Three Presidency College students learnt on Tuesday midnight the perils of getting too close to the seat of power in Bengal in the time of a poster ambush.

They were picked up and made to spend the night in a police station because the law-enforcers thought the students were part of a poster squad out to catch them by surprise again.

Last Friday, Maoist posters were found on the walls of Writers’ Buildings, following which some policemen were suspended.

Once bitten, twice awake, the policemen on duty at Writers’ on Tuesday night didn’t take any chance and alerted the Lalbazar control room over wireless that three suspected Maoists had been picked up.

“The trio were taken to Hare Street police station in a van and questioned till the wee hours. During questioning, we came to know that they were students of Presidency College,” an officer said.

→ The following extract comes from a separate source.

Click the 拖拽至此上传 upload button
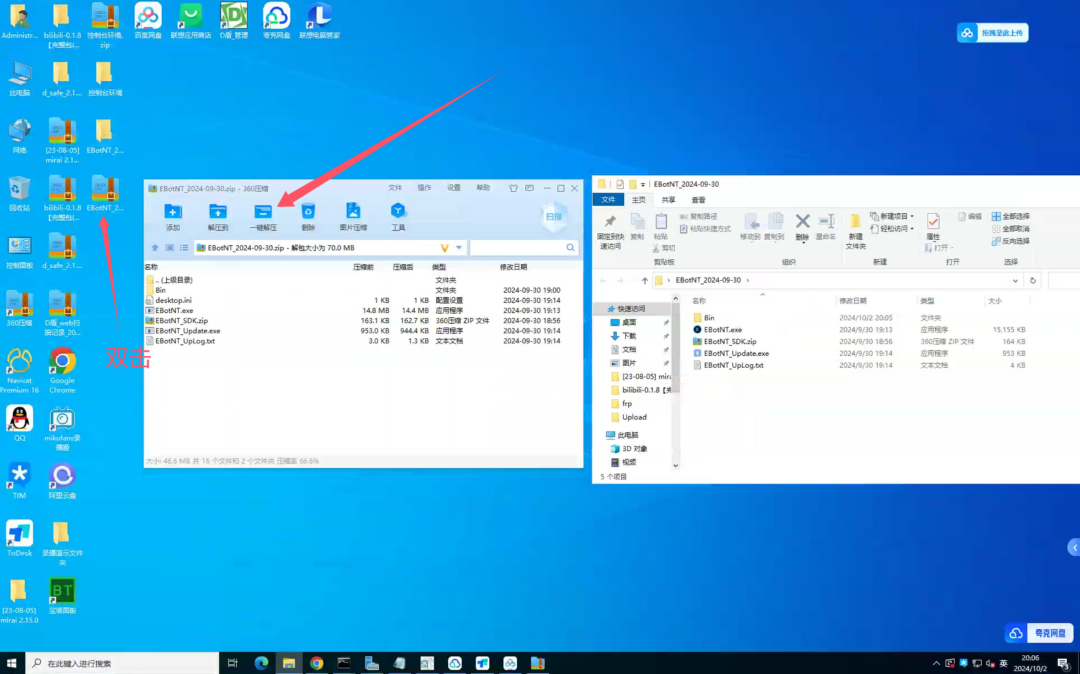[x=992, y=33]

“We have got orders to arrest anybody moving suspiciously around the state secretariat. The constables discharged their duty,” another officer said.

According to a friend of the trio, the three first-year physics honours students — all boarders of Hindu Hostel — had tea at the stall near Medical College and Hospital and walked towards Writer’s Buildings.

Hostel superintendent Tarun Bera they were “new students and lost their way”.

The cloud of suspicion hung over the students for eight hours — from 1am to 9am — when the superintendent went to the police station and confirmed their identity. The police let the three go only after the official produced the register that had their names.

1 comments:

Anonymous said...

It must be pointed out that the ABP group most often goes along with the CPI(M)'s statements that all disturbance was created by Maoists. It is only the Statesman group which spoke against this general consensus for all these months.

The ABP group now has no fixed stance. One day it supports the government's official statements and the other day it opposes them. When the general consensus of the public at large was against the massacres in Nandigram in early November, the ABP group went along with the popular mood and spoke out against the CPI(M) but now it is slowly (and sometimes) veering back towards publishing (and thereby approving of) government statements.